Data records:

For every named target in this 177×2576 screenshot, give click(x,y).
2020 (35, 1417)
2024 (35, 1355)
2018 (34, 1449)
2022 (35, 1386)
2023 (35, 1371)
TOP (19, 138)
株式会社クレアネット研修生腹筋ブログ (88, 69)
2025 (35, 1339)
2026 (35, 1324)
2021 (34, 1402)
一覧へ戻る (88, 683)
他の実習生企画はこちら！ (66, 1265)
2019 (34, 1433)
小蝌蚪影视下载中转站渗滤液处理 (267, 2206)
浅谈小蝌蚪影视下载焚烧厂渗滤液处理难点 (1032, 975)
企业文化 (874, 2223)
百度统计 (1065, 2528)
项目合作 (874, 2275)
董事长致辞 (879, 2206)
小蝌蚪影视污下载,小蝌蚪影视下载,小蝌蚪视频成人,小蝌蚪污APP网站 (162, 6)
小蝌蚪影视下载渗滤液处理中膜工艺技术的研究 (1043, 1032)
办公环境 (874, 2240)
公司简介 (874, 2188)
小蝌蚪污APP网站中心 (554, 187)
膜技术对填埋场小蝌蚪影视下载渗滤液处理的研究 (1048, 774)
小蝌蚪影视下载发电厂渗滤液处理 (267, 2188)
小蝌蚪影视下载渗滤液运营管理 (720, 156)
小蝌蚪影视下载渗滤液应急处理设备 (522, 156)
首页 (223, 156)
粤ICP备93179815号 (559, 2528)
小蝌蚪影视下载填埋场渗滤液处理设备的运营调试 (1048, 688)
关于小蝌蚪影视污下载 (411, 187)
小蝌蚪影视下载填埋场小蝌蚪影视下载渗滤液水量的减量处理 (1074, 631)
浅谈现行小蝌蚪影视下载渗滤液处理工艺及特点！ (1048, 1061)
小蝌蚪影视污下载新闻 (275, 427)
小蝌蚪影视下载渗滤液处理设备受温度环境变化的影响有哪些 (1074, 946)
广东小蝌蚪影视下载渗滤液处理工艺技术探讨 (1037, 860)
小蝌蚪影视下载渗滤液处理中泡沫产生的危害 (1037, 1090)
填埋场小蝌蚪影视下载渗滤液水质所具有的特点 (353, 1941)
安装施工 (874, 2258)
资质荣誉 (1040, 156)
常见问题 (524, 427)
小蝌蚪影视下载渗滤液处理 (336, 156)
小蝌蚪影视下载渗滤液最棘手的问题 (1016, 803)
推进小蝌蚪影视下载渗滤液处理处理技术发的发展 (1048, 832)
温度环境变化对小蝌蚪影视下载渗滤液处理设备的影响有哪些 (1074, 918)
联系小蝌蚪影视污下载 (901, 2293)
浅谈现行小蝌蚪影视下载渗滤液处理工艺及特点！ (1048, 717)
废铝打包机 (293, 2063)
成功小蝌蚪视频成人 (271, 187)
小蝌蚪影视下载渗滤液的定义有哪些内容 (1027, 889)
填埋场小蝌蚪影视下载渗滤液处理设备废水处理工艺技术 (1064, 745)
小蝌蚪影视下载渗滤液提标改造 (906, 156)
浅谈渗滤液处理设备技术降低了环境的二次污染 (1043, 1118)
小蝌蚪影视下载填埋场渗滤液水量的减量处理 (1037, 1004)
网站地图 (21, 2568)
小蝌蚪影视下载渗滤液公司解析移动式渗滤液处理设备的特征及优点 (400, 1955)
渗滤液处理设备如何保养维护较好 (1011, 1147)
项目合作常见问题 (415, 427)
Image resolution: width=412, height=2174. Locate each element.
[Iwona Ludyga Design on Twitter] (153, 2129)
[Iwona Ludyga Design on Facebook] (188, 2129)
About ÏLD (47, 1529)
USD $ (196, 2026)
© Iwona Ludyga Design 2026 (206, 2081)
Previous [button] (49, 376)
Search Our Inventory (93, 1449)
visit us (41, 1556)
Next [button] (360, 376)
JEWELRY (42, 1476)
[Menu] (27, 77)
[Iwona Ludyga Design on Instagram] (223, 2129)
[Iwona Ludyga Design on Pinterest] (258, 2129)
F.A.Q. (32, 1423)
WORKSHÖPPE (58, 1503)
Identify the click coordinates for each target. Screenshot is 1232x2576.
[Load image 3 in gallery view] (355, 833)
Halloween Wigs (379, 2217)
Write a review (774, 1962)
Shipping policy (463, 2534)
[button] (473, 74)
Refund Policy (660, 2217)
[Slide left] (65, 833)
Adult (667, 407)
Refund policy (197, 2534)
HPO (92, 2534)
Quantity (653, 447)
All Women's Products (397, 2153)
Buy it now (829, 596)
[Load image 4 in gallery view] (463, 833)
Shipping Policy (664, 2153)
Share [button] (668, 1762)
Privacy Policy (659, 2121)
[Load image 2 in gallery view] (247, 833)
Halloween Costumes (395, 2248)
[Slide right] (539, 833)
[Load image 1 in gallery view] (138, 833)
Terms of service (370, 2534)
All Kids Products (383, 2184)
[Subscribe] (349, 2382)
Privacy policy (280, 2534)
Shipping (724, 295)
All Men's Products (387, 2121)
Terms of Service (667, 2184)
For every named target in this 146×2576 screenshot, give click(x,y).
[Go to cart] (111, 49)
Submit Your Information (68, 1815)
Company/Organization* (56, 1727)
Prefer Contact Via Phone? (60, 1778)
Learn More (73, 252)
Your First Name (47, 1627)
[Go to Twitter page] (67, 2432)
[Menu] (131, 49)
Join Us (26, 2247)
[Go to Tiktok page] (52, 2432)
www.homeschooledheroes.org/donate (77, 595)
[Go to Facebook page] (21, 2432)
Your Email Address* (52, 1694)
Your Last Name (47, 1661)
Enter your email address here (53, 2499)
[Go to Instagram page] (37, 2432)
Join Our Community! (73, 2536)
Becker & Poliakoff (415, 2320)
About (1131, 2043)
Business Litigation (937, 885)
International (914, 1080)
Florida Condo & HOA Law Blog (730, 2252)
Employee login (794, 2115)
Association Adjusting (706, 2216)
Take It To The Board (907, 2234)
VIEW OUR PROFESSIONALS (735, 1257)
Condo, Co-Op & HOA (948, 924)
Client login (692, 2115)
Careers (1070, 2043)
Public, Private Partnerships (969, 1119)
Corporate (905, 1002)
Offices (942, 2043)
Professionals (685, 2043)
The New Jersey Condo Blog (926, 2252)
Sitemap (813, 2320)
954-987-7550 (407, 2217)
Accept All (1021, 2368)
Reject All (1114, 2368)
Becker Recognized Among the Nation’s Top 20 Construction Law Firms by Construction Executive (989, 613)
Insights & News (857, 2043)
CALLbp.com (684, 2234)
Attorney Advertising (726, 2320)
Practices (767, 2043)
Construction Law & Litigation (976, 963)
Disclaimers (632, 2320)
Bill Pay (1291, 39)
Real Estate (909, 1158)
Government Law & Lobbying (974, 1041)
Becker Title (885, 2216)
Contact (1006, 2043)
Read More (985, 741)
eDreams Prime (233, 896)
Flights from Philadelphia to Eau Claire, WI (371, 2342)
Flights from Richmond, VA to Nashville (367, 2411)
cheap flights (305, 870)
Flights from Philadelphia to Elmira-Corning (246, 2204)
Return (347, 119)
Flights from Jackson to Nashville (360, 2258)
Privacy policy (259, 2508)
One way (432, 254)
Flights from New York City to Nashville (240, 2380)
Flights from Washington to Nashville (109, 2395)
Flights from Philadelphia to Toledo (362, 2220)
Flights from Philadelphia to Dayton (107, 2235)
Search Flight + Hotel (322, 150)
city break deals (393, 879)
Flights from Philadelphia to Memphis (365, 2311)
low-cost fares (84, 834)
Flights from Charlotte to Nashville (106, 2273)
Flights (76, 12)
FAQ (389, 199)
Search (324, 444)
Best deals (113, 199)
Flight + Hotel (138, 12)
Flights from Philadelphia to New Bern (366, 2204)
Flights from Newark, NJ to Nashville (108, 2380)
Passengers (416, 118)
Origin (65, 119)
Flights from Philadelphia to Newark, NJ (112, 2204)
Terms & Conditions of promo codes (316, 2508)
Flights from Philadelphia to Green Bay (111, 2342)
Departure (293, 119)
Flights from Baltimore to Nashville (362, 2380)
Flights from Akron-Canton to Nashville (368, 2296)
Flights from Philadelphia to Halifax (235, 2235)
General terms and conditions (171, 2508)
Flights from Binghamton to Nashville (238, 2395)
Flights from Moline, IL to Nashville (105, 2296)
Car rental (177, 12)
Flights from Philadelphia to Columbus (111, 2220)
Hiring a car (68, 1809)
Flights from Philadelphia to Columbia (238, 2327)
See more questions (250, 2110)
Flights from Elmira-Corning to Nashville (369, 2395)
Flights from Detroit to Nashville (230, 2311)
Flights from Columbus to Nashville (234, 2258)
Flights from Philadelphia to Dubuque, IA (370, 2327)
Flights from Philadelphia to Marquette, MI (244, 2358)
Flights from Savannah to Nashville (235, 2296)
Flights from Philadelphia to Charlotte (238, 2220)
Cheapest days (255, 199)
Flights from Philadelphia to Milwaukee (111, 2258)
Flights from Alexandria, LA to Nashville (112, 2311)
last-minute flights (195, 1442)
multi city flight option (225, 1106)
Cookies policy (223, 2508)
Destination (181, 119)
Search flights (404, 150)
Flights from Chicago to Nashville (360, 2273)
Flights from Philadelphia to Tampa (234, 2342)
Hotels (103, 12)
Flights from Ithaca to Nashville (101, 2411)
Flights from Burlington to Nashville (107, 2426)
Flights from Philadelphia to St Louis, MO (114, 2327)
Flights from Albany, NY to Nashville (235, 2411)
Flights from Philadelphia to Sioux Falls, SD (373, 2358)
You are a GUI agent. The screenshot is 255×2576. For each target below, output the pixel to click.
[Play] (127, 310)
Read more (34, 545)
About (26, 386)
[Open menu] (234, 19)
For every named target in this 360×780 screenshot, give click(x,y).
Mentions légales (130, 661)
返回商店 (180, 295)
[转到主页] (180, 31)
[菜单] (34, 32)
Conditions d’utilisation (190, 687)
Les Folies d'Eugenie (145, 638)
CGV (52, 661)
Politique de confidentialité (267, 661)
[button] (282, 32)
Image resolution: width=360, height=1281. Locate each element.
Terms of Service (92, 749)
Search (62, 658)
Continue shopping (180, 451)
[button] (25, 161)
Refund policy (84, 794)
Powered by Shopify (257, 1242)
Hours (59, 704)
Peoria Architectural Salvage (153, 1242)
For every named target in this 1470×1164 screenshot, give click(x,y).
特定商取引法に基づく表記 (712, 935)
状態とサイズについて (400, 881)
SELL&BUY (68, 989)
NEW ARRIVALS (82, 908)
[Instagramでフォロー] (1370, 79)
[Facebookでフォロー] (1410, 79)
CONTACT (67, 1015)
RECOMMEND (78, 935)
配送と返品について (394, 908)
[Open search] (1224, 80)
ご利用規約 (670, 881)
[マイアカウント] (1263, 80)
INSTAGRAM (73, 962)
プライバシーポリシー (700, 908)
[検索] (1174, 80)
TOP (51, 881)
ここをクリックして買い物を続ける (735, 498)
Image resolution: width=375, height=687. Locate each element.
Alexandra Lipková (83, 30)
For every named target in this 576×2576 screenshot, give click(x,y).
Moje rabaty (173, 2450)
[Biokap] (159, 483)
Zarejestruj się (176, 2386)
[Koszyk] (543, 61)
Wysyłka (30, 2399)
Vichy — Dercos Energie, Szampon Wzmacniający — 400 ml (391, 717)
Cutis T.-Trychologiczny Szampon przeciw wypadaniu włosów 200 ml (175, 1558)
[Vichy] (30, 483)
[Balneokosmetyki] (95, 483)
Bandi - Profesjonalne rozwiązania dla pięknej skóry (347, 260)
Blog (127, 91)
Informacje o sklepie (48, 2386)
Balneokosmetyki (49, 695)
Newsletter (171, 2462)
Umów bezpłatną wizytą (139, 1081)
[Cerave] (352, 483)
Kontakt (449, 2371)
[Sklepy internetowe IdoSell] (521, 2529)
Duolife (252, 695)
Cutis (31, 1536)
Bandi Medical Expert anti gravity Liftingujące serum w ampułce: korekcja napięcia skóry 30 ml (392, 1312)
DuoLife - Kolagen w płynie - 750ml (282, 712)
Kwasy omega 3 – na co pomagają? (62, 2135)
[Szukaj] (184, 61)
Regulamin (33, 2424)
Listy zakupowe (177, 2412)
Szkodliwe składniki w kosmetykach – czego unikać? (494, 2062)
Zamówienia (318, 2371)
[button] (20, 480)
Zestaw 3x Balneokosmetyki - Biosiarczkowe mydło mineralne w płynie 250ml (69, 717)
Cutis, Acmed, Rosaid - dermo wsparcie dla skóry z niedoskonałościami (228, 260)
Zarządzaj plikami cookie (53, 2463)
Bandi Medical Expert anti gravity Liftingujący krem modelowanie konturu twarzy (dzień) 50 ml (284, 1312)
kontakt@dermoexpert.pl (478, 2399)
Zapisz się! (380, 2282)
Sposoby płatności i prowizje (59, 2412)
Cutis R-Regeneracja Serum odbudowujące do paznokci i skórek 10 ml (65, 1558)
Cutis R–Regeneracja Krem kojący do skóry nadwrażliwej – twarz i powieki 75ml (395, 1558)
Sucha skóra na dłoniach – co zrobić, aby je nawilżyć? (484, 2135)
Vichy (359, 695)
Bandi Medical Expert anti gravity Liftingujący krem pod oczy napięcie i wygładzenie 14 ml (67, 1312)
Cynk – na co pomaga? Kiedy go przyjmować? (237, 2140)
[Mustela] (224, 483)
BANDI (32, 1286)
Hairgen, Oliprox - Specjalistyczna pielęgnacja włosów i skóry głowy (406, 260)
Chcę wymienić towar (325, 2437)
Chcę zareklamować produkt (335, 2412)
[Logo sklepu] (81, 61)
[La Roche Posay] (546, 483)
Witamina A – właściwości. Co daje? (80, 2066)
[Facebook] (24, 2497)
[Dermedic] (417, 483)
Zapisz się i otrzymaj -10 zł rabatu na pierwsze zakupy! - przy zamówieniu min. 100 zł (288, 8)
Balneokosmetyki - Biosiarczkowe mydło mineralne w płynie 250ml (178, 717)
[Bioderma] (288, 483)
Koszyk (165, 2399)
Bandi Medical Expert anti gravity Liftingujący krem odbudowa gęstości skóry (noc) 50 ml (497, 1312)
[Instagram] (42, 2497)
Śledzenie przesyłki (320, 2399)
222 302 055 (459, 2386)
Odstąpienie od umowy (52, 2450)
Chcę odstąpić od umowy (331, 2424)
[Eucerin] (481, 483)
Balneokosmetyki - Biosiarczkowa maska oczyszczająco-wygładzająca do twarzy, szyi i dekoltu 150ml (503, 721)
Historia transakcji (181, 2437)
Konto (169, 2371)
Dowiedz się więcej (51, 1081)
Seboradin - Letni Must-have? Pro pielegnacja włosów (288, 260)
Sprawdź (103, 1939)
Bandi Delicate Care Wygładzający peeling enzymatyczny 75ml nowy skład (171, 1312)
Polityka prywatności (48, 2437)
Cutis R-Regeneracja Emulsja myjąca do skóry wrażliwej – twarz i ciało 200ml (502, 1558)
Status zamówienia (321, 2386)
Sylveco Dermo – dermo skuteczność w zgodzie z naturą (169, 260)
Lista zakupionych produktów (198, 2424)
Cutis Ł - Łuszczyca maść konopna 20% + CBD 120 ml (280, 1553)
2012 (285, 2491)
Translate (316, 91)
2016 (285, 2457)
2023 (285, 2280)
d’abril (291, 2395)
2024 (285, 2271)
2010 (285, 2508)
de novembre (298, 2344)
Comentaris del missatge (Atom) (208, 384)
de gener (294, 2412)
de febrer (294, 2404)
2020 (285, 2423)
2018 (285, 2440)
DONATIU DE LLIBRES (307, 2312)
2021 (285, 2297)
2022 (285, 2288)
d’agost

Exercise goal: Among the entries above, the line containing "[Subscribe] (349, 2382)", the line containing "Flights from New York", and all lines between them are to be restated word for word; nothing else belongs in the reply.

Written answer:
[Subscribe] (349, 2382)
Privacy policy (280, 2534)
Shipping (724, 295)
All Men's Products (387, 2121)
Terms of Service (667, 2184)
For every named target in this 146×2576 screenshot, give click(x,y).
[Go to cart] (111, 49)
Submit Your Information (68, 1815)
Company/Organization* (56, 1727)
Prefer Contact Via Phone? (60, 1778)
Learn More (73, 252)
Your First Name (47, 1627)
[Go to Twitter page] (67, 2432)
[Menu] (131, 49)
Join Us (26, 2247)
[Go to Tiktok page] (52, 2432)
www.homeschooledheroes.org/donate (77, 595)
[Go to Facebook page] (21, 2432)
Your Email Address* (52, 1694)
Your Last Name (47, 1661)
Enter your email address here (53, 2499)
[Go to Instagram page] (37, 2432)
Join Our Community! (73, 2536)
Becker & Poliakoff (415, 2320)
About (1131, 2043)
Business Litigation (937, 885)
International (914, 1080)
Florida Condo & HOA Law Blog (730, 2252)
Employee login (794, 2115)
Association Adjusting (706, 2216)
Take It To The Board (907, 2234)
VIEW OUR PROFESSIONALS (735, 1257)
Condo, Co-Op & HOA (948, 924)
Client login (692, 2115)
Careers (1070, 2043)
Public, Private Partnerships (969, 1119)
Corporate (905, 1002)
Offices (942, 2043)
Professionals (685, 2043)
The New Jersey Condo Blog (926, 2252)
Sitemap (813, 2320)
954-987-7550 (407, 2217)
Accept All (1021, 2368)
Reject All (1114, 2368)
Becker Recognized Among the Nation’s Top 20 Construction Law Firms by Construction Executive (989, 613)
Insights & News (857, 2043)
CALLbp.com (684, 2234)
Attorney Advertising (726, 2320)
Practices (767, 2043)
Construction Law & Litigation (976, 963)
Disclaimers (632, 2320)
Bill Pay (1291, 39)
Real Estate (909, 1158)
Government Law & Lobbying (974, 1041)
Becker Title (885, 2216)
Contact (1006, 2043)
Read More (985, 741)
eDreams Prime (233, 896)
Flights from Philadelphia to Eau Claire, WI (371, 2342)
Flights from Richmond, VA to Nashville (367, 2411)
cheap flights (305, 870)
Flights from Philadelphia to Elmira-Corning (246, 2204)
Return (347, 119)
Flights from Jackson to Nashville (360, 2258)
Privacy policy (259, 2508)
One way (432, 254)
Flights from New York City to Nashville (240, 2380)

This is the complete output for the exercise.